ProPublica asks why the information has been withheld. Barry Straube, chief medical officer for the Centers for Medicare and Medicaid Services (CMS) cited a concern that “some data was incomplete, or that it had been submitted inconsistently by providers.” Northwest Kidney Centers, a Seattle nonprofit that operates 14 dialysis facilities in the Seattle area and widely known for excellent patient outcomes, has consistently published its data publicly, putting its reports online last year. “Having this information validates for us how we’re doing—we have a baseline,” Joyce F. Jackson, Northwest Kidney Centers chief executive, told ProPublica.
Perusing the ProPublica database, I was able to compare my present dialysis facility with the one I used in the past, as well as facilities I’ve used while traveling, verifying my subjective impression. My current dialysis facility’s mortality rate—an alarming 26 percent—is the highest in the immediate area, but is partially explained with a three percent mortality v. expected ratio that is much lower than the national norms. Disappointingly, the facility hasn’t been inspected since 17 July 2008, about the time it opened.
This inspection process, as pointed out by another ProPublica dialysis article by Robin Fields, is woefully inadequate. It’s not uncommon for dialysis facilities to go without inspection for 10 years or more. These recertification surveys are supposed to take place every three years. The lack of adequate inspection almost certainly contributes to the fact that the US has among the highest dialysis mortality and hospitalization rates in the industrialized world. “There’s more and more of a tendency to be sloppy,” John Capelli, a New Jersey kidney specialist and former president of the Renal Physicians Association, told Fields. “You’re more reliant on facilities to run themselves. If you had regular inspections, units wouldn’t allow that kind of deterioration to happen.”
The inspection problem, as Fields reports, is a result of the nature of the oversight system. “The federal government sets standards for dialysis clinics, as well as other types of health care facilities, but pays state health agencies to enforce them,” Fields writes. “States conduct recertification inspections at specified intervals and more limited checks following complaints. A recertification typically involves inspectors observing operations for several days, poring through medical records and other logs and interviewing staff and patients.” In almost 11 years of dialysis, I’ve never been interviewed by an inspector.
In 2000 and in 2003, the US Government Accountability Office (GAO) proposed requirements for more frequent inspections and allowing CMS to fine repeated serious violations. Congress ignored the recommendation.

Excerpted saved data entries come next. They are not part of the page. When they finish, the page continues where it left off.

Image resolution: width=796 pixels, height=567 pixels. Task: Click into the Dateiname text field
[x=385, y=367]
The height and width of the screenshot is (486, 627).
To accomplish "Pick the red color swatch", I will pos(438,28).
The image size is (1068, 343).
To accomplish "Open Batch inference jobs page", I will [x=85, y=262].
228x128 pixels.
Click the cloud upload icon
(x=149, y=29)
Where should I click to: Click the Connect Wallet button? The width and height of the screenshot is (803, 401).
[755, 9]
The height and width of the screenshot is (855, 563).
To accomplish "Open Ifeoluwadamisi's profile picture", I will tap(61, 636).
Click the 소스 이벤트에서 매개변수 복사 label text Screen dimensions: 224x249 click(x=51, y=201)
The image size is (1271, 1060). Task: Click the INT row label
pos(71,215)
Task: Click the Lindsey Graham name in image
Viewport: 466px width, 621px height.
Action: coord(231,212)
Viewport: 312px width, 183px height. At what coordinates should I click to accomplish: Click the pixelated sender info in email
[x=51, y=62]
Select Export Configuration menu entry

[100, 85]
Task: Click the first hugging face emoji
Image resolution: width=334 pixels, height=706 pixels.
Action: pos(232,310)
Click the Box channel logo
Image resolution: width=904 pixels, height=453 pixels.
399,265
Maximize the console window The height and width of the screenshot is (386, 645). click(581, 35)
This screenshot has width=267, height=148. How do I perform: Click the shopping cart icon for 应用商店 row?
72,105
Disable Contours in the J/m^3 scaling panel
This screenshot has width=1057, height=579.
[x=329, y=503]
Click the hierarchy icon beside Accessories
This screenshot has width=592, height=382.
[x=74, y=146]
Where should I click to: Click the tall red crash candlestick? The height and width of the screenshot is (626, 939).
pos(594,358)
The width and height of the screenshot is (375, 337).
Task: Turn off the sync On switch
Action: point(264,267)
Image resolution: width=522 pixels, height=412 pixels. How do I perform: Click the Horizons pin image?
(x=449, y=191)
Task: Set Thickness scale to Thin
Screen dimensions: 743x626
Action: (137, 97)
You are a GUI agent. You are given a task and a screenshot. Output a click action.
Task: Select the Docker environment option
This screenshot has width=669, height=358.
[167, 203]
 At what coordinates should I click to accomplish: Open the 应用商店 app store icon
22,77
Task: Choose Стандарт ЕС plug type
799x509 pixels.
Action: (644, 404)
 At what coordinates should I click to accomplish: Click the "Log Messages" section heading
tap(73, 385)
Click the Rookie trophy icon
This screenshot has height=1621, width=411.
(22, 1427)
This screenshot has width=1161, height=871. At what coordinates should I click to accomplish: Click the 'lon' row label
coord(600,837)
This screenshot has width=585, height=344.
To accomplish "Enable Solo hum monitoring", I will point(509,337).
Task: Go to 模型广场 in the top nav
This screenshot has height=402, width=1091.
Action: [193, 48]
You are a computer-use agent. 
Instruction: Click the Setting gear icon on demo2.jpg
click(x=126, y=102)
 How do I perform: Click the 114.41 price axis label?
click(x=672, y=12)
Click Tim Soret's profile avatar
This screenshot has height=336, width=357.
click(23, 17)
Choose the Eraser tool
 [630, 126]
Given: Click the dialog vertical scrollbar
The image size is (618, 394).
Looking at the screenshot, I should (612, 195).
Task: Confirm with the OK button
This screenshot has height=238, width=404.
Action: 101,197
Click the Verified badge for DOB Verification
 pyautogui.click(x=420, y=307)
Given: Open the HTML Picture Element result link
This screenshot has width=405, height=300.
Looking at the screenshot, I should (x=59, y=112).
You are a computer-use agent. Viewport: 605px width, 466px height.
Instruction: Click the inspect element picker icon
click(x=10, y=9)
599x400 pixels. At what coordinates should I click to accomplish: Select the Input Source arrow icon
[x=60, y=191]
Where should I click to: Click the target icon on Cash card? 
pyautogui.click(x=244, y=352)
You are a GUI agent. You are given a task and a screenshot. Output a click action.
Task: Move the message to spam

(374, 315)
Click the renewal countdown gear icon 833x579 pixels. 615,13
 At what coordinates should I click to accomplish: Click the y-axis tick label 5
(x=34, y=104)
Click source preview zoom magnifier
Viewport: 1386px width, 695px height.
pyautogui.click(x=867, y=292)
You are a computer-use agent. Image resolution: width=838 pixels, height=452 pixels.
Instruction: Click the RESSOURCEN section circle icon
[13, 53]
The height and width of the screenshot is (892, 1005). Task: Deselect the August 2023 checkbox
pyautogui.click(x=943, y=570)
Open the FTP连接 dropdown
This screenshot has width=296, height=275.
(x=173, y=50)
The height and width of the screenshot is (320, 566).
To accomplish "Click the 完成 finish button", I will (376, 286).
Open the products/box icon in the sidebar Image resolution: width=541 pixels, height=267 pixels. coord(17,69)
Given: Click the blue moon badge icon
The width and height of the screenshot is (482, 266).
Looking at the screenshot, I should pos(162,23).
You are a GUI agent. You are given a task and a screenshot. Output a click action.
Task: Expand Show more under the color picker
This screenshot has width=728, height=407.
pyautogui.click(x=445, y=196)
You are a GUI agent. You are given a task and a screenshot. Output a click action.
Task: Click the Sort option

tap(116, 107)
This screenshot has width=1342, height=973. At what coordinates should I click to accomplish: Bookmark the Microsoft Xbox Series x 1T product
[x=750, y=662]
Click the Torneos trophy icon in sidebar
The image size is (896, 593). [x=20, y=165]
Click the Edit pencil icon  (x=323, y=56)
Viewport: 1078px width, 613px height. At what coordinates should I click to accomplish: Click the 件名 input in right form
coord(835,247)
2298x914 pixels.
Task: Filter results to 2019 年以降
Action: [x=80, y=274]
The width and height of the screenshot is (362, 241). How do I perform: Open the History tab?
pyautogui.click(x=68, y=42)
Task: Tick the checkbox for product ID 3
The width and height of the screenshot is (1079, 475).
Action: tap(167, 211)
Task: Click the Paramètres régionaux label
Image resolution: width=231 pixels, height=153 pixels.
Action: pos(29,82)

In response to Robin Fields’s yeoman work in documenting and reporting the dialysis situation in the US, Senator Chuck Grassley (R- Iowa) is demanding answers from federal regulators about dialysis. “I have a responsibility to the more than 100 million Americans who receive health care coverage under these programs to oversee their proper administration and ensure that taxpayer dollars are appropriately spent on safe and effective medical treatments,” Grassley wrote in a letter to Donald Berwick, CMS administrator. Grassley’s two biggest campaign contributors throughout his career? Blue Cross/Blue Shield and Amgen, Inc., the manufacturer of Epogen (the outrageously expensive drug used for anemia management in dialysis patients).